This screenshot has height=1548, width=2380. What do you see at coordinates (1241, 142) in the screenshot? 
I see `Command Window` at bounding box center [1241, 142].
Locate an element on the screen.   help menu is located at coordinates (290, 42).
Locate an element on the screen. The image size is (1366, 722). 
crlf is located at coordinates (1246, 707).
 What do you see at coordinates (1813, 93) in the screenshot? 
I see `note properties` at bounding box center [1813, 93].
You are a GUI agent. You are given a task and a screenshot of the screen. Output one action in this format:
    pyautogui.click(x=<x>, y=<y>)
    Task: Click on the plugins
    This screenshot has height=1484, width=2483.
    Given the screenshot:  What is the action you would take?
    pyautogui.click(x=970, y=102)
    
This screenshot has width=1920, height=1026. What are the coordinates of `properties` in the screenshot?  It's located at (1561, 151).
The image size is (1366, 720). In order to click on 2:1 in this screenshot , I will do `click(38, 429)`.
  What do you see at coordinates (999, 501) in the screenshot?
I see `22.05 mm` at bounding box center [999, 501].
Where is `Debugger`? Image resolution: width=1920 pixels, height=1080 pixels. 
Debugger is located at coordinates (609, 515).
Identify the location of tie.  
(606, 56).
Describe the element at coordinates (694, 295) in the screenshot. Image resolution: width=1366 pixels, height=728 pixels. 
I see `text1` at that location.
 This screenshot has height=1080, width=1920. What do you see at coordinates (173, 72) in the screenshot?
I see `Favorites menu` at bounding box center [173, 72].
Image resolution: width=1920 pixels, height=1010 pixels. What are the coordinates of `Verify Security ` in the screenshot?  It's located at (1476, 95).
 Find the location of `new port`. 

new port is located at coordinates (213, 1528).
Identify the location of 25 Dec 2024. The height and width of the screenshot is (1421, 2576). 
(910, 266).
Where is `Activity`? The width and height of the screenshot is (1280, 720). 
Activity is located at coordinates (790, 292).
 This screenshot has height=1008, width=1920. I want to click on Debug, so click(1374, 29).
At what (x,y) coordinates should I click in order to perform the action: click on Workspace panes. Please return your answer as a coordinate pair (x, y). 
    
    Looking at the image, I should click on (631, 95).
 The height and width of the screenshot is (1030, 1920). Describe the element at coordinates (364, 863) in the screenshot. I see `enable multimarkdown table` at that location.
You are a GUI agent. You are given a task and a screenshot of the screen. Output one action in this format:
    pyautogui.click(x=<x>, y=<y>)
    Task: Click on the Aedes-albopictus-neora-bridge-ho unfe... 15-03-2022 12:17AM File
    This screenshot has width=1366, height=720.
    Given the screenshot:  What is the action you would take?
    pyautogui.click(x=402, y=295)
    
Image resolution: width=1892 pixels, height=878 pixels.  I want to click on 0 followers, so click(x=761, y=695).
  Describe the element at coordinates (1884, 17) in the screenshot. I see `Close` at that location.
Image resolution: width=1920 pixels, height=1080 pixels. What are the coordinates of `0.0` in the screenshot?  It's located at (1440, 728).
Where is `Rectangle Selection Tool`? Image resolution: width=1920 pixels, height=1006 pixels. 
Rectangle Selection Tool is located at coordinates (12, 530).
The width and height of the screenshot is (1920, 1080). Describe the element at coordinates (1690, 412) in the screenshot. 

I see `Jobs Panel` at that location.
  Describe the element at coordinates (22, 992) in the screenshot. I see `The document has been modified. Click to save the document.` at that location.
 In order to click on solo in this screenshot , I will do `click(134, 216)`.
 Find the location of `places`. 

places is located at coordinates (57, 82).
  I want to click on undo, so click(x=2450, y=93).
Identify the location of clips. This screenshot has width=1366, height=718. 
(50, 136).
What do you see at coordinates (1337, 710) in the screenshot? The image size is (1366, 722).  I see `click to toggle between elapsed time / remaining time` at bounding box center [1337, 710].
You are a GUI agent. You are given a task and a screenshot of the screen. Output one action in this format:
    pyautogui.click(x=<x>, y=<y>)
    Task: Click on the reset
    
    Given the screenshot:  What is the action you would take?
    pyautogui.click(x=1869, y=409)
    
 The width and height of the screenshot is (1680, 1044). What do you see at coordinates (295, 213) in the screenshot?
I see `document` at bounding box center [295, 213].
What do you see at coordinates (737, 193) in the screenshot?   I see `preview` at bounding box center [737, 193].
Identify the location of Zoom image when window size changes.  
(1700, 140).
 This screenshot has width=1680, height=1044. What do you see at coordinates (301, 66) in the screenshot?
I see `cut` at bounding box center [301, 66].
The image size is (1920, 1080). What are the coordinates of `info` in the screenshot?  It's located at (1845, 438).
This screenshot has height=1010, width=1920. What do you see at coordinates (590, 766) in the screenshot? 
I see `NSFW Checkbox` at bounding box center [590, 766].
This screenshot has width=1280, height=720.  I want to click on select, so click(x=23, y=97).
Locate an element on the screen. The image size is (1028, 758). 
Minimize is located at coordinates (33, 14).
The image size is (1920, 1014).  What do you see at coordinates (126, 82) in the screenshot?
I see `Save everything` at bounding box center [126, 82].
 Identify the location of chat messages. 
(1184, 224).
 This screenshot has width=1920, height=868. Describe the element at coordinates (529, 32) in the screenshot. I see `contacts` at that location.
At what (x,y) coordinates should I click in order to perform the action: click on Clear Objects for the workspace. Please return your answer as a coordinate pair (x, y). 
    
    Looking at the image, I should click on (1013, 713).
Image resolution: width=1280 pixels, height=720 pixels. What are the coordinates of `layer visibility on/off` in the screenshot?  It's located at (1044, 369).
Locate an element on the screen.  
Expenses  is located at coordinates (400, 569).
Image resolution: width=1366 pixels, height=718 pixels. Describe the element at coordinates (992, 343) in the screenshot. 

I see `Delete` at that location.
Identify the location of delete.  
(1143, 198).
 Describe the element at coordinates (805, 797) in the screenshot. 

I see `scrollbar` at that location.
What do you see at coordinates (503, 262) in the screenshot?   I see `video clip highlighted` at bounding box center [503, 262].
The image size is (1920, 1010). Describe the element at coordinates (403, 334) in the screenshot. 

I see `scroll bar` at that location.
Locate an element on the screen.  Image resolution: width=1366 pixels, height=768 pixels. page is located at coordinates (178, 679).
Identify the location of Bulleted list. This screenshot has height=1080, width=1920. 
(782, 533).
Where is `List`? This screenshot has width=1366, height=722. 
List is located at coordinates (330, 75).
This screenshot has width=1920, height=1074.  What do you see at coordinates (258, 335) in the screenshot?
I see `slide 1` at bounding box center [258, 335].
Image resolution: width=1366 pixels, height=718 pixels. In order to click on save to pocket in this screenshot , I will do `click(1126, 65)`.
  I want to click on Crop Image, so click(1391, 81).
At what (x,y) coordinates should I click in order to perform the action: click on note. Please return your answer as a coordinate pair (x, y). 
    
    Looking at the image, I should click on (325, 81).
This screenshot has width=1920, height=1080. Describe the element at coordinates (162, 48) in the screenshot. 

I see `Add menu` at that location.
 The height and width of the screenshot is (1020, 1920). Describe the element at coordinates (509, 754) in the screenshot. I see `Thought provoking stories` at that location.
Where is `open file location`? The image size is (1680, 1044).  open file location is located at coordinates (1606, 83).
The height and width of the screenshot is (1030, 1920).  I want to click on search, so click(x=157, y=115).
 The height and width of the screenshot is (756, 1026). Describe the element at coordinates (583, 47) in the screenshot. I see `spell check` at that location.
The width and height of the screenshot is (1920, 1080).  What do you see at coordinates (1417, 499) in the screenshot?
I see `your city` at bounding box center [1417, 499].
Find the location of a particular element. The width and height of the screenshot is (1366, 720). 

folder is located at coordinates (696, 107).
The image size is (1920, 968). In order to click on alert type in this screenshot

● ● ● ● ●

Given request:
Convert the material from the line containing "This screenshot has height=1010, width=1920." through the line containing "Minimize is located at coordinates (33, 14)." into a Markdown table. Use the columns Row and Text, give each line its own numbered row, and leave out blank lines.

Result:
| Row | Text |
|---|---|
| 1 | This screenshot has height=1010, width=1920. What do you see at coordinates (590, 766) in the screenshot?  |
| 2 | I see `NSFW Checkbox` at bounding box center [590, 766]. |
| 3 | This screenshot has width=1280, height=720.  I want to click on select, so click(x=23, y=97). |
| 4 | Locate an element on the screen. The image size is (1028, 758).  |
| 5 | Minimize is located at coordinates (33, 14). |